Stored records:
--------------------------------

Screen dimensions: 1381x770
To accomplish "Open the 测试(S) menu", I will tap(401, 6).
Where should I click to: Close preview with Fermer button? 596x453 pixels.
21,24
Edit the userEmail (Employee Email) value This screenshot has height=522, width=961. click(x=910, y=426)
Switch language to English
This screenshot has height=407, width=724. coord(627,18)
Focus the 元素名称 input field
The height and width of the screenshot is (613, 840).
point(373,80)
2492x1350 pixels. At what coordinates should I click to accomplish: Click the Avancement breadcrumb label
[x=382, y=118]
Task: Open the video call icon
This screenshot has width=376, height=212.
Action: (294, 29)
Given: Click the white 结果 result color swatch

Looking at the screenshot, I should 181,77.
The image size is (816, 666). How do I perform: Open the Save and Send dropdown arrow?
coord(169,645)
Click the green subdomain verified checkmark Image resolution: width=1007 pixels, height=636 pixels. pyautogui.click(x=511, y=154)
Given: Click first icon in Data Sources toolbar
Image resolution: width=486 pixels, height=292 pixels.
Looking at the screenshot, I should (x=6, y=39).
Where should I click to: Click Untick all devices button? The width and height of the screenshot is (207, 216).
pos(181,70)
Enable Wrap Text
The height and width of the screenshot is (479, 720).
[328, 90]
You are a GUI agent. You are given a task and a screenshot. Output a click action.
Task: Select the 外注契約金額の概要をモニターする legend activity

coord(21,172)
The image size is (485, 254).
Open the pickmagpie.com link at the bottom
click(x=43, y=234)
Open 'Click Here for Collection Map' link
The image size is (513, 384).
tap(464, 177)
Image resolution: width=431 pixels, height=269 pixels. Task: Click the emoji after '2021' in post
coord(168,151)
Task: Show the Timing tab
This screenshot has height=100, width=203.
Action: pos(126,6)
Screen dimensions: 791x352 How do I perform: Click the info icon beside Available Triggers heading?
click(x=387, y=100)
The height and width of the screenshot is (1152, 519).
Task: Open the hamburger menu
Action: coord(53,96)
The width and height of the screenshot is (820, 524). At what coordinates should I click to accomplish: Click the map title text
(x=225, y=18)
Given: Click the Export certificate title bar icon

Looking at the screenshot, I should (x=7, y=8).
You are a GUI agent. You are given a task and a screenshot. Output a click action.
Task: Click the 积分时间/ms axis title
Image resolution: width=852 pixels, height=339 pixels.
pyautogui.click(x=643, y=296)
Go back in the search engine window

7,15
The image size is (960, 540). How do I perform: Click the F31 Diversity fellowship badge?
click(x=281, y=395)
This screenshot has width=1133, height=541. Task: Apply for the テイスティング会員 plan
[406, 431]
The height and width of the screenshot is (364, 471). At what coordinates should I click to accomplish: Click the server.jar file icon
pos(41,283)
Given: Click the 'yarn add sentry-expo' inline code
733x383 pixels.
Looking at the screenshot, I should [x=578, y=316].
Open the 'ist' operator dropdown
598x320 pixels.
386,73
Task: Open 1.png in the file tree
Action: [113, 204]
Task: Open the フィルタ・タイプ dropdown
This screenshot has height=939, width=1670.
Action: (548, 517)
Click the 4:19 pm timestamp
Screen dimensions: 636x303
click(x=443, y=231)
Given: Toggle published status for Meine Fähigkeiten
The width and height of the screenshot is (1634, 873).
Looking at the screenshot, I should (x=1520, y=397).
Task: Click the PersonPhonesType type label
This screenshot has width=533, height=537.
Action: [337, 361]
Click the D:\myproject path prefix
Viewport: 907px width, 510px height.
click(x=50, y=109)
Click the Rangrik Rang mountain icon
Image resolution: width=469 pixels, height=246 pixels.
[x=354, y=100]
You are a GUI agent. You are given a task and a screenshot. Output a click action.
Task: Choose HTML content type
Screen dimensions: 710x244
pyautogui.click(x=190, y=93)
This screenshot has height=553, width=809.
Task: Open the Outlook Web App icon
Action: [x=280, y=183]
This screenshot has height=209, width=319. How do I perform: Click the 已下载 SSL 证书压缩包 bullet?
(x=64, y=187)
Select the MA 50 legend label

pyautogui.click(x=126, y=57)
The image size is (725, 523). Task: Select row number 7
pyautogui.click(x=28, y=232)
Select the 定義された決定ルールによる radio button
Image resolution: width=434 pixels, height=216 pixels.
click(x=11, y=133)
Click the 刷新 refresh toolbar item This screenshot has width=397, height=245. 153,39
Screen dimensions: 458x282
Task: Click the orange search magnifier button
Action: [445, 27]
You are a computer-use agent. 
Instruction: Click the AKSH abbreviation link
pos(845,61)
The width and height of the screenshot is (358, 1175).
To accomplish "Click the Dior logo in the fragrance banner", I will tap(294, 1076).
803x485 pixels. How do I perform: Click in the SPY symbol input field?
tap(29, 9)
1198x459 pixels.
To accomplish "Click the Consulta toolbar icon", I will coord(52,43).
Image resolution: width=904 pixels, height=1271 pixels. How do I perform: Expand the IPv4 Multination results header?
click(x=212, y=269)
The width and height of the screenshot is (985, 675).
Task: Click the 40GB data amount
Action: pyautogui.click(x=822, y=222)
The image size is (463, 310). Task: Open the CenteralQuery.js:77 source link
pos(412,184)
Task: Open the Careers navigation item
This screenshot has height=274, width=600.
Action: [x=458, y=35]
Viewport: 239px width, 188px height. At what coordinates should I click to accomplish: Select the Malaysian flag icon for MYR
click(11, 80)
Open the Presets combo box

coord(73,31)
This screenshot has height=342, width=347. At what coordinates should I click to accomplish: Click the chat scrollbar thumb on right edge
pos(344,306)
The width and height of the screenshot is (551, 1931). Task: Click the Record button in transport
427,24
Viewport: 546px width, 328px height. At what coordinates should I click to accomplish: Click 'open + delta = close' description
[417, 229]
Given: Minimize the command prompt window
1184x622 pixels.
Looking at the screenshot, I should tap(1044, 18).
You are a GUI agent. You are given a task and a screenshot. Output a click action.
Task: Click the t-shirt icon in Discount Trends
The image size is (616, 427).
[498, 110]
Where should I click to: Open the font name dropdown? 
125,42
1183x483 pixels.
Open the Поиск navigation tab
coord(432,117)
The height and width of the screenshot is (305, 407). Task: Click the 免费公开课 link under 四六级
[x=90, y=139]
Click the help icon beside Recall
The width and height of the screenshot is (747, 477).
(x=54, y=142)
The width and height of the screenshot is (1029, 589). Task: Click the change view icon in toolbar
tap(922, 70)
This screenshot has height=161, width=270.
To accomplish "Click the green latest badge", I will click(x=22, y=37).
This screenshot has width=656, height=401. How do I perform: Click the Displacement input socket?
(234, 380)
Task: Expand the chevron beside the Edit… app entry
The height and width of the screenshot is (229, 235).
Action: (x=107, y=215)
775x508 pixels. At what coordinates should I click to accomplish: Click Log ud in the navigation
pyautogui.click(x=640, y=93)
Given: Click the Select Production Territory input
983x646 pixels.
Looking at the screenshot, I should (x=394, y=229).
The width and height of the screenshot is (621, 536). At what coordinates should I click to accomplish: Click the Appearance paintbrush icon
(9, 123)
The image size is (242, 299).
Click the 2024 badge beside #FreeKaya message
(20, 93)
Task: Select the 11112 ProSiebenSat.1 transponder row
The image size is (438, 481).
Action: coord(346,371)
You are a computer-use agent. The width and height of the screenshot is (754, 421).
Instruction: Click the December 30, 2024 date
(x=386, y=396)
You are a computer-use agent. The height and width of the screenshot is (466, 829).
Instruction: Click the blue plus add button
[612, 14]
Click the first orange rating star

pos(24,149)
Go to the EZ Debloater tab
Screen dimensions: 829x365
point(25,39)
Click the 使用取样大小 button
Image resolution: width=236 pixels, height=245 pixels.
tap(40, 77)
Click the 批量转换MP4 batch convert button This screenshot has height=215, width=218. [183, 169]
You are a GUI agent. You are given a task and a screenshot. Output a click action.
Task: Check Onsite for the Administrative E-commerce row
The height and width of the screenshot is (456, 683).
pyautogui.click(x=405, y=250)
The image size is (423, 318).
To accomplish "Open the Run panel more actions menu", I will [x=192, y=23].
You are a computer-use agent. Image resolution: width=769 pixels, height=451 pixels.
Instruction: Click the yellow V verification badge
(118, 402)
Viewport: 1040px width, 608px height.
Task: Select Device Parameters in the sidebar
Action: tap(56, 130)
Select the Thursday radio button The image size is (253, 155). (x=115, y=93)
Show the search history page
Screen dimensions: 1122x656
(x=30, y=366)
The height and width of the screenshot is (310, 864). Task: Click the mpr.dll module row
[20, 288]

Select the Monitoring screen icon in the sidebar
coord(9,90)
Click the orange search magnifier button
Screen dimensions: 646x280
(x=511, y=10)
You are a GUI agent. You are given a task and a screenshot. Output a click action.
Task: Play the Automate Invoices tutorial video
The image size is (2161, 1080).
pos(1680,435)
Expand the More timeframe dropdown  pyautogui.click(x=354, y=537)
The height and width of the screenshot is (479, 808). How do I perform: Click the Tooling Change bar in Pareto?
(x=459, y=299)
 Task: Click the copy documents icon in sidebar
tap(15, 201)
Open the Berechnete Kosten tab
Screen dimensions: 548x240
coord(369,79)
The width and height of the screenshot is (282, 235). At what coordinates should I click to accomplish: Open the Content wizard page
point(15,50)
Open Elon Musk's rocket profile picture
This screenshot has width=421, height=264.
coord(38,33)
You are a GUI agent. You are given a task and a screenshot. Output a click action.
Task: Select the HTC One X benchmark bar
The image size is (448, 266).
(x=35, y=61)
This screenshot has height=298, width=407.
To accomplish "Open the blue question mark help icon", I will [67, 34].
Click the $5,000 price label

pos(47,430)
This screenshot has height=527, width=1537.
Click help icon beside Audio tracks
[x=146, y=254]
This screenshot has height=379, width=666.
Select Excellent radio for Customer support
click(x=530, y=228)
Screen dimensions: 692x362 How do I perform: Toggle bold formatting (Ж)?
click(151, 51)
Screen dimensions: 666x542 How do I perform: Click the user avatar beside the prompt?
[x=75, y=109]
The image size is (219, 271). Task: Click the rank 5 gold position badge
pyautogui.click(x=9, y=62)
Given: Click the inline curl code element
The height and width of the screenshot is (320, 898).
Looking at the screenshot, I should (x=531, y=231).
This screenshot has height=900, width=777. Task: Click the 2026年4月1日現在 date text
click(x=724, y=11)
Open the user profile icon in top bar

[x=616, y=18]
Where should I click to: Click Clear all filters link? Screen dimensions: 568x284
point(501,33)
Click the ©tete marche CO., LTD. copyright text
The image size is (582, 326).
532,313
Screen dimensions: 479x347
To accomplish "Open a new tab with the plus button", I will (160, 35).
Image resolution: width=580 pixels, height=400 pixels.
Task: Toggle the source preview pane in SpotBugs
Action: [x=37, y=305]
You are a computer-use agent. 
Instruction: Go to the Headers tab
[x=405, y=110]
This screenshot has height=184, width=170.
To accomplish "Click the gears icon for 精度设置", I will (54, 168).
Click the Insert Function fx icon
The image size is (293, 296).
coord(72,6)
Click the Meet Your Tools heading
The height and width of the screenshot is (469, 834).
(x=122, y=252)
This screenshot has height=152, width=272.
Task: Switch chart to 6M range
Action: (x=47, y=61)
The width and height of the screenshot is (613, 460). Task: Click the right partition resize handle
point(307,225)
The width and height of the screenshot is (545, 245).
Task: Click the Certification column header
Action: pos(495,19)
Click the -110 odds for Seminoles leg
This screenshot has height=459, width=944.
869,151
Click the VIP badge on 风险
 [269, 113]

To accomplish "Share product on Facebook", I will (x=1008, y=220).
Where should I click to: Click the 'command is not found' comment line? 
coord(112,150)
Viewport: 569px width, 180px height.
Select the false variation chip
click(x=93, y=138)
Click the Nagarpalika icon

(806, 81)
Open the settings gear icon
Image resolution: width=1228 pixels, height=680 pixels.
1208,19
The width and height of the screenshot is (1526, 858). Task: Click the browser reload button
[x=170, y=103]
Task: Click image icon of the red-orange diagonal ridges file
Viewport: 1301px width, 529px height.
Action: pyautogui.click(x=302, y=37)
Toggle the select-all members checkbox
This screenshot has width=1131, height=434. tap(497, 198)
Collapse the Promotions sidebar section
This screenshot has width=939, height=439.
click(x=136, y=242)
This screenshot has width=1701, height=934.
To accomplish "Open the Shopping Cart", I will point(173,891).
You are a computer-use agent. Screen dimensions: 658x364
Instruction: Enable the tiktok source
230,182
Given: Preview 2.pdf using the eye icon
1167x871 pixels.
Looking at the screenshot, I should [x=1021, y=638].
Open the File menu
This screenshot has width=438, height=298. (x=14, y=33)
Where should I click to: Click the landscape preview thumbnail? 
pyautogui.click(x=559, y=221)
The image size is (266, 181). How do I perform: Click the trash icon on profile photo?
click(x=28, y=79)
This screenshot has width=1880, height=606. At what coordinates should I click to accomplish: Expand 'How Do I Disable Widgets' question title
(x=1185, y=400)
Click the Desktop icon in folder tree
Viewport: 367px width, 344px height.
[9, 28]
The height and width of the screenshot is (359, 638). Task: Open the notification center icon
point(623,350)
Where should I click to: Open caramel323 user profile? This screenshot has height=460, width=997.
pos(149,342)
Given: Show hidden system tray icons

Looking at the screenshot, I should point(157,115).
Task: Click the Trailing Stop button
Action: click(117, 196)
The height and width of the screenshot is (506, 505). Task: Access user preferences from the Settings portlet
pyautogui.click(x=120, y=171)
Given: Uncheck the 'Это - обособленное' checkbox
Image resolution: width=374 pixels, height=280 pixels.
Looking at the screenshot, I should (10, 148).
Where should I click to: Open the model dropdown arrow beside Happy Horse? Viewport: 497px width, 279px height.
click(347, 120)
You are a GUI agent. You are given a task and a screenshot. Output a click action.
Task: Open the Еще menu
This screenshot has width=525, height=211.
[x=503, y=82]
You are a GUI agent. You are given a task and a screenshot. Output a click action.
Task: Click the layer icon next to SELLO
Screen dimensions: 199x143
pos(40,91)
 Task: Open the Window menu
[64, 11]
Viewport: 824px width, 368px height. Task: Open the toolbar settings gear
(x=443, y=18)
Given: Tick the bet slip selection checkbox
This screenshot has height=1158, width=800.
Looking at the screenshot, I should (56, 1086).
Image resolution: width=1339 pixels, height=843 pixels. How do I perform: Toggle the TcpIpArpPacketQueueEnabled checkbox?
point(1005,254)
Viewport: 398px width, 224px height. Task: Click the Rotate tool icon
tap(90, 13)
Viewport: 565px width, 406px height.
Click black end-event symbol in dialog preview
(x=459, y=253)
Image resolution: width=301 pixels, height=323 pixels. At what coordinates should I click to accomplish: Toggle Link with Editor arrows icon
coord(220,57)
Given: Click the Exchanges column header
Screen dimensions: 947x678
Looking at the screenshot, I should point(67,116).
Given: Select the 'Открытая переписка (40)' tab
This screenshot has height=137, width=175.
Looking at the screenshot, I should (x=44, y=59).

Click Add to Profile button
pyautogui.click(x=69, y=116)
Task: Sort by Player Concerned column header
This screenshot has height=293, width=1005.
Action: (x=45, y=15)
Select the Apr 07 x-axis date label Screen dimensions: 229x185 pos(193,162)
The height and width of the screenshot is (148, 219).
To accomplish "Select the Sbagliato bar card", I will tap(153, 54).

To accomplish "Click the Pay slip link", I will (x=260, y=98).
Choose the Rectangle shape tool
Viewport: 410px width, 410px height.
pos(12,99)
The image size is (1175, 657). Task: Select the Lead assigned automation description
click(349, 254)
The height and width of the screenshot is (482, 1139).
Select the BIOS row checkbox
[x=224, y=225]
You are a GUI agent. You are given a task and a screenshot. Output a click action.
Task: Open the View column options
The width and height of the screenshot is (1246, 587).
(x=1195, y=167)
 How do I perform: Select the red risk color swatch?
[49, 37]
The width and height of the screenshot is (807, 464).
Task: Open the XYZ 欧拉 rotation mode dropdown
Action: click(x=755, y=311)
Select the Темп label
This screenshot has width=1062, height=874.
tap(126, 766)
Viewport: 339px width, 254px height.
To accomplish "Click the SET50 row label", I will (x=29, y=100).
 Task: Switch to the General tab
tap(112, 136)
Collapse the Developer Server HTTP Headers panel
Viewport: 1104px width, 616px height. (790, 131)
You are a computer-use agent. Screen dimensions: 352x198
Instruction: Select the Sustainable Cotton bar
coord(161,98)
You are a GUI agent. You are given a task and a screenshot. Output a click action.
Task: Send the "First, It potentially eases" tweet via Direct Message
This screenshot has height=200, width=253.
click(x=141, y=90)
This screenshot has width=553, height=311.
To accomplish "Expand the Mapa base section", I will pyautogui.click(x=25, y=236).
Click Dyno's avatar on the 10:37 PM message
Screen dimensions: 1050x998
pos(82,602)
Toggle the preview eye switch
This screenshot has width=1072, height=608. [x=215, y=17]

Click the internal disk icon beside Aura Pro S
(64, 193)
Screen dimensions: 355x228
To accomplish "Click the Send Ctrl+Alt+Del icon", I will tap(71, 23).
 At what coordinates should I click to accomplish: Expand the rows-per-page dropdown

--------------------------------

From the records above, copy out the line with "1183x483 pixels.", the line with "Task: Expand the", and every line between them, word for word.

1183x483 pixels.
Open the Поиск navigation tab
coord(432,117)
The height and width of the screenshot is (305, 407). Task: Click the 免费公开课 link under 四六级
[x=90, y=139]
Click the help icon beside Recall
The width and height of the screenshot is (747, 477).
(x=54, y=142)
The width and height of the screenshot is (1029, 589). Task: Click the change view icon in toolbar
tap(922, 70)
This screenshot has height=161, width=270.
To accomplish "Click the green latest badge", I will click(x=22, y=37).
This screenshot has width=656, height=401. How do I perform: Click the Displacement input socket?
(234, 380)
Task: Expand the chevron beside the Edit… app entry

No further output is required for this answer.